40. A l’image du phénix qui renaît de ses cendres, à partir du début du XXème siècle, on a assisté à une renaissance de la faute lourde comme concept distinct, mais toujours placé dans une grande promiscuité avec la faute dolosive par application de l’adage romain. En effet, la notion de faute lourde que l’on croyait quasiment abandonnée depuis 1804 a trouvé auprès de la jurisprudence un regain de faveur . Certes, la doctrine a montré un intérêt croissant pour la faute lourde, cependant, c’est la jurisprudence qui a véritablement développé la notion. La faute lourde est réapparue dans sa conception subjective telle qu’elle était entendue en droit romain (1). Puis, les juges ont décidé d’élargir la notion de faute lourde en lui intégrant parallèlement une conception objective (2).
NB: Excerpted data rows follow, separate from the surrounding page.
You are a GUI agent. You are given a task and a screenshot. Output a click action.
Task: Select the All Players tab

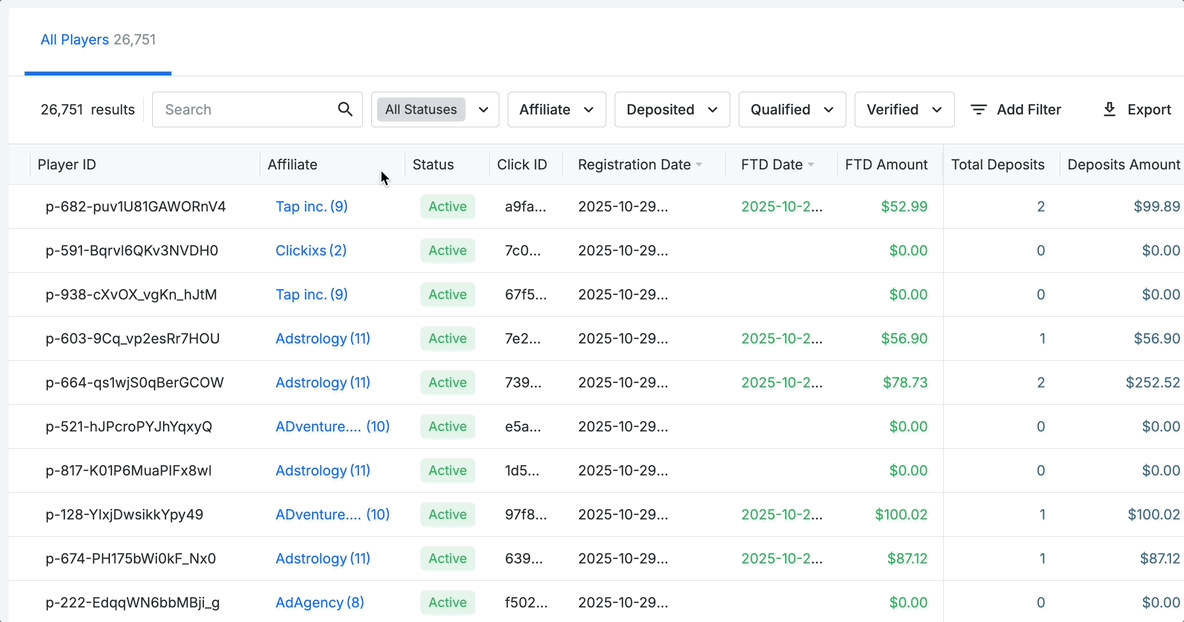pyautogui.click(x=98, y=40)
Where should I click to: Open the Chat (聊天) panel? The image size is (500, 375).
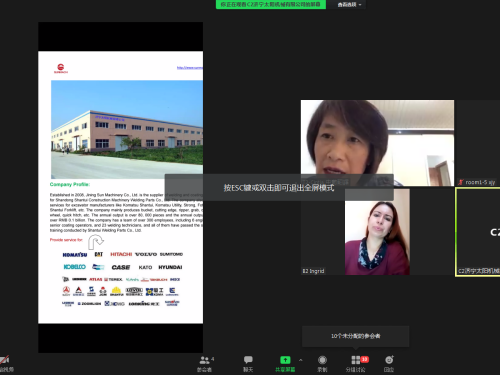[248, 360]
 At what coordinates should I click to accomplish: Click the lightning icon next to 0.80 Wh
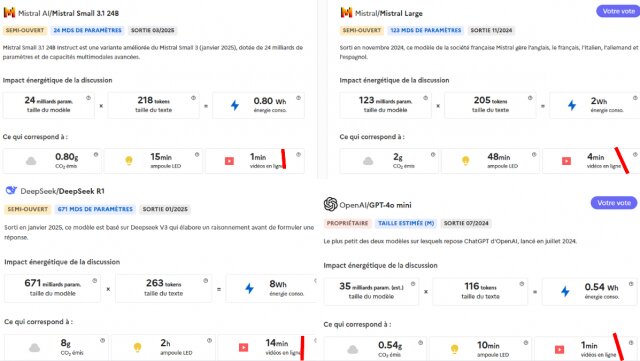pyautogui.click(x=235, y=105)
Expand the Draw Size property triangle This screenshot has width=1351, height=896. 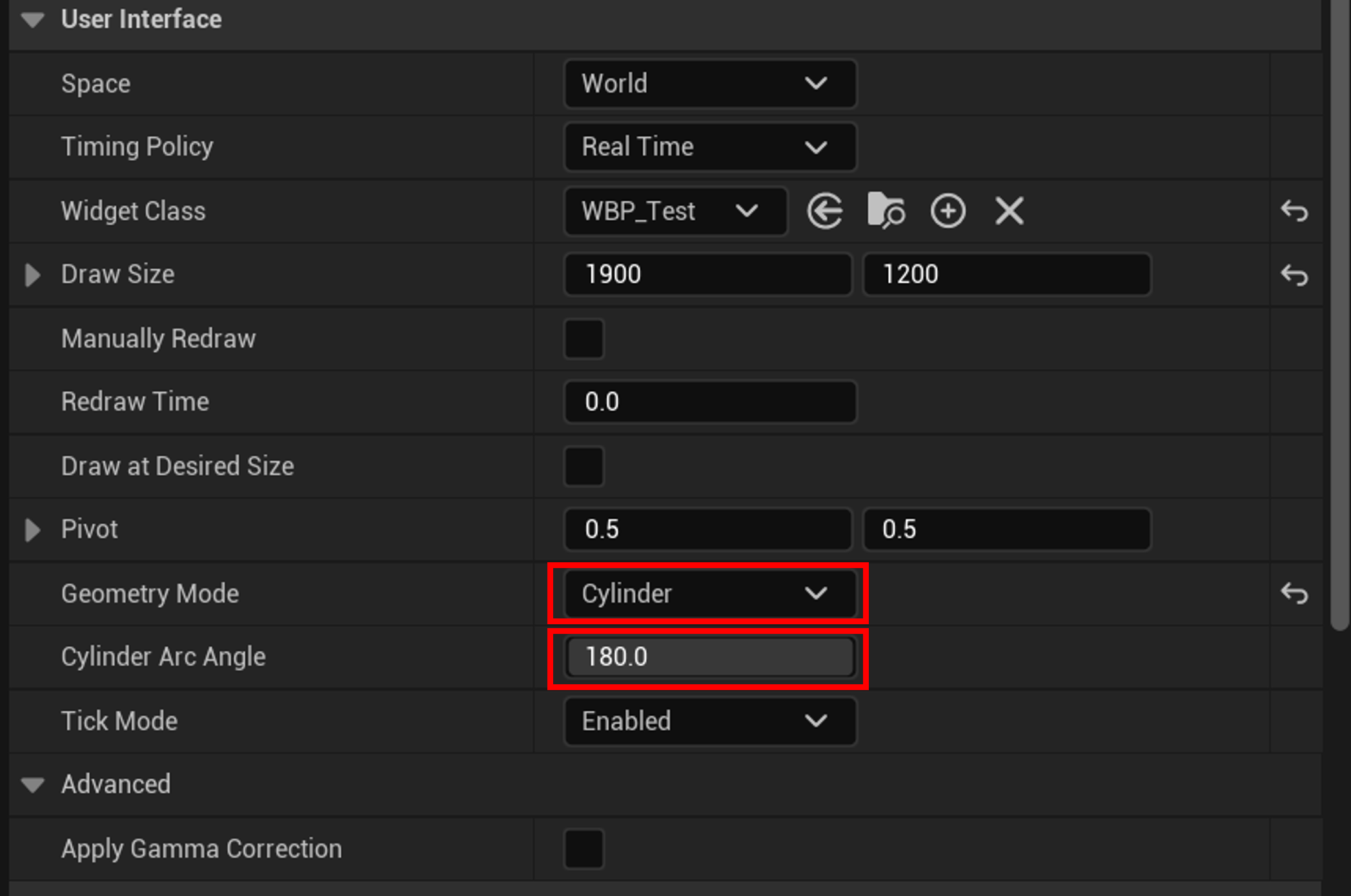(32, 275)
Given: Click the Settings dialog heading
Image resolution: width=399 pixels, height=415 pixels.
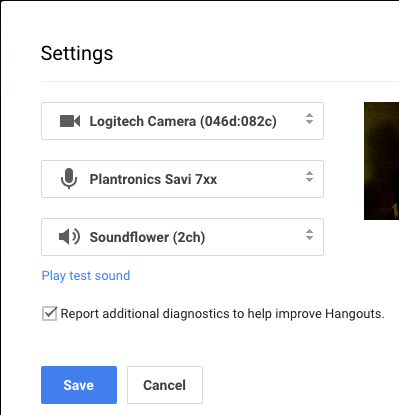Looking at the screenshot, I should click(x=77, y=53).
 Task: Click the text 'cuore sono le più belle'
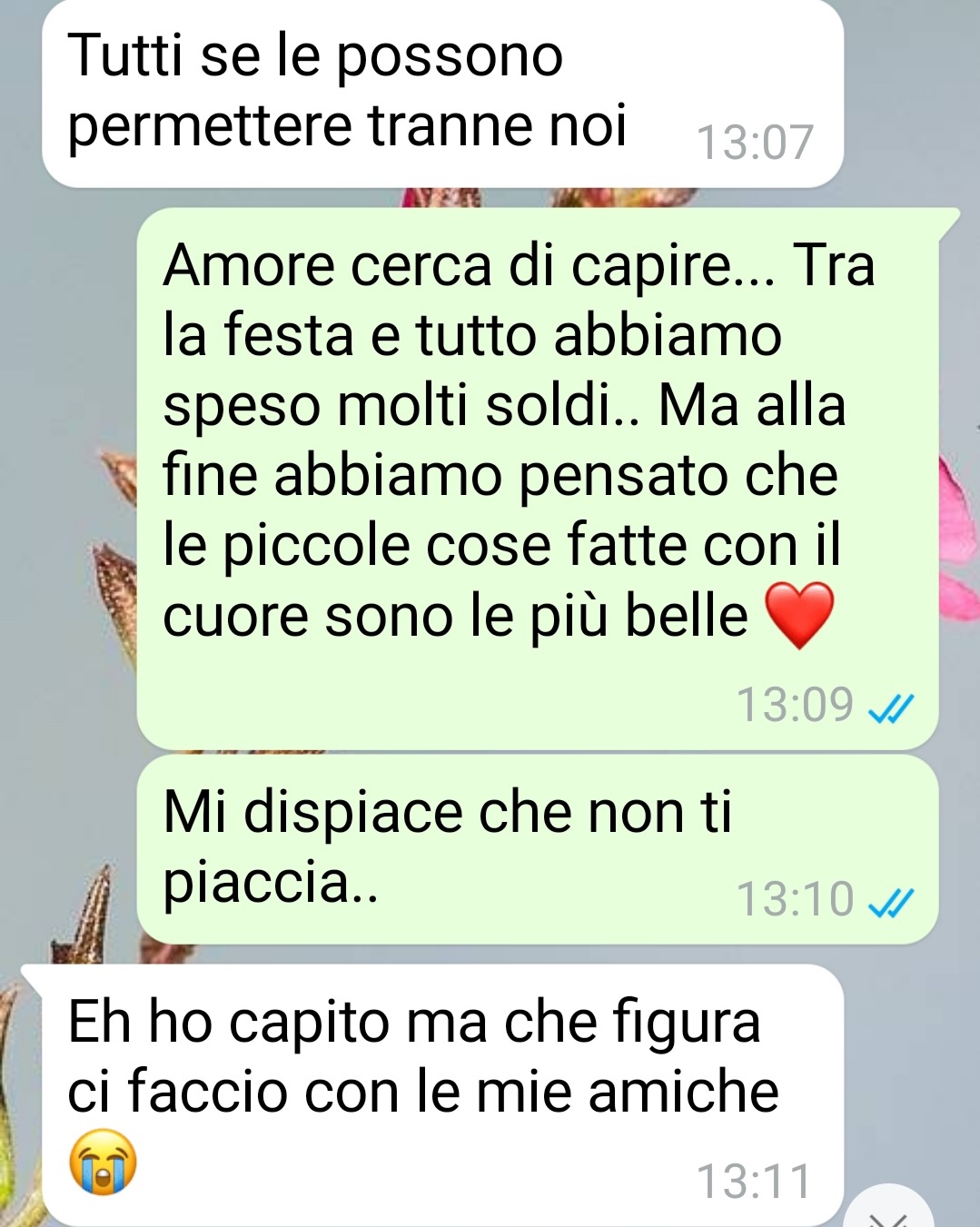(455, 617)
1 : La faute lourde subjective.

41. L’approche subjective de la faute lourde a été la première retenue par la doctrine et surtout la jurisprudence. A travers un examen de cette dernière on peut constater que trois éléments sont pris en considération pour l’appréciation de la gravité de la faute à savoir, d’une part, l’ampleur de l’écart de conduite, et d’autre part, la conscience des risques de dommage, et enfin, la répétition des fautes .

42. Concernant tout d’abord l’ampleur de l’écart de conduite, il s’agit d’un comportement anormalement déficient, un écart entre le comportement que le débiteur a eu et le comportement qu’il aurait dû avoir. La Cour de cassation relève souvent l’incurie de la conduite du débiteur ou bien la gravité de la négligence commise au regard de son obligation . La faute y est souvent définie comme étant « la négligence d’une extrême gravité confinant au dol et dénotant l’inaptitude du débiteur à l’accomplissement de la mission contractuelle qu’il avait acceptée » . Comme le souligne le Doyen Jean Carbonnier , les juges constatent fréquemment l’impéritie, c’est à dire le manque de capacité dans la fonction qu’exerce le débiteur . Pour justifier la qualification de faute lourde, les juges font souvent état des moyens qui étaient à la disposition du débiteur pour remplir son obligation. Si au regard des moyens, l’exécution était facile, la faute sera aisément qualifiée de lourde .

43. Concernant ensuite la conscience ou la connaissance qu’avait ou qu’aurait dû avoir le défendeur du risque qui s’est effectivement réalisé, on peut constater que les juges se réfèrent parfois à la probabilité du dommage . Il est à noter que la conscience des risques est appréciée, par les juges, in abstracto, c’est à dire qu’ils se contentent d’affirmer au regard des circonstances, que le débiteur aurait dû avoir cette conscience .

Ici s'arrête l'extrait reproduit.